The Franco-Spanish expedition concluded an agreement in 1862 to establish the French colony of Cochinchina. At that time, Ho Chi Minh city bore the Vietnamese name of Ben Nghe which consisted of 40 villages. As Ben Nghe seemed too difficult to pronounce for foreigners, the name Saigon was used. From this point on, luxury villas, 3 row streets and other classical buildings were built. A north-south railway line was also completed, making Saigon a major collection point for rice and other foodstuffs.

The Vietnamese, however, began to use the name Cho Lon instead of the inappropriate name Ben Nghe after the arrival of the French. Nowadays, Cholon (VN: Chợ (Turg) Lớn (Great)) is the largest business centre in HCMC spread over Districts 5, 6 and 11. Populated mainly by Chinese, it is also the largest Chinatown in the world.

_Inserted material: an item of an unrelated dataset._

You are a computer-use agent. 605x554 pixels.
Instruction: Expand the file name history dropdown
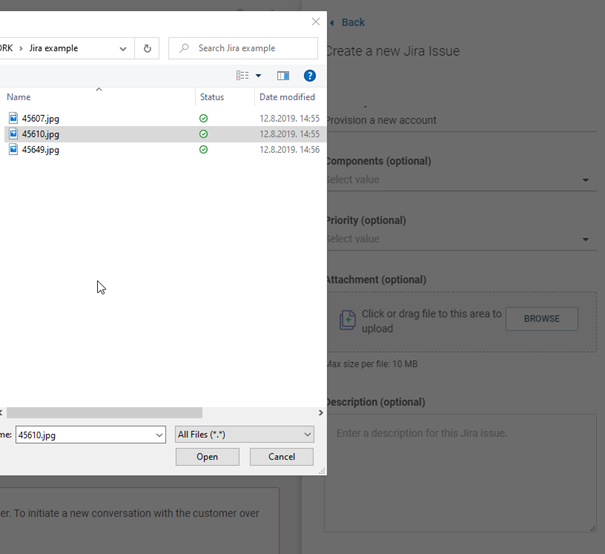(x=159, y=434)

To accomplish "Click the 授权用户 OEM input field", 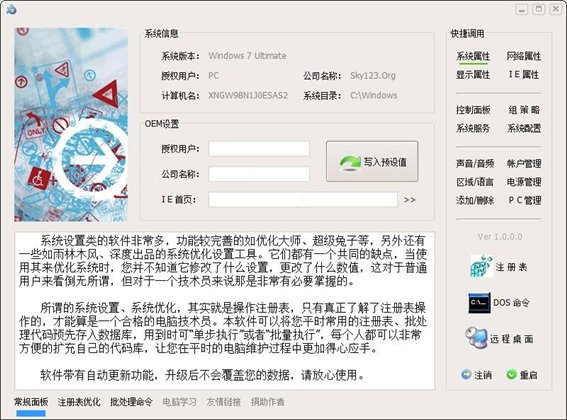I will pos(259,149).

Cholon was founded in 1879 and by 1930 the city had expanded to the limits of Saigon. A year later, Cholon and Saigon were merged into a single city called “Saigon-Cholon”. In 1929, Saigon had a population of 130,000, 12,100 of whom were French. Saigon-Cholon, however, continued to be called Saigon by the people. Even today, the name Saigon is heard on a daily basis, especially by the Vietnamese themselves. The name Saigon is mostly used to refer to HCM City 1 district, or old Saigon.

The Japanese occupied Saigon in 1940, where the Japanese surrendered in the 1945 riots. The riots were led from Hanoi by Viet Minh troops led by Ho Chi Minh himself. With the departure of the Japanese, the French were able to regain control of the city, but on 19 December 1946 the first Indo-China war began, involving Viet Minh and French troops. On 4 June 1949, French President Vincent Auriol signed an agreement returning Cochinchina to Vietnam. The war ended in 1954 with the Geneva Conference, where the country was divided into North and South Vietnam. Saigon then became the capital of South Vietnam. The second Indo-China war started on 1 Nov. In 1955, what is also known as the Vietnam War officially became the Vietnamese Civil War. The war ended on 30 April 1975 with the liberation of Saigon and the US withdrawal. In 1976 Saigon officially became Ho Chi Minh City.


The climate in Ho Chi Minh City, as elsewhere in the southern part of Vietnam, is tropical and is divided into two main seasons, the rainy season and the dry season. It can rain from May to October but does not have to. These are in fact refreshing showers of a few hours at the most, and then the sun comes out again. The dry period is from December to April. The average annual temperature is 28°C.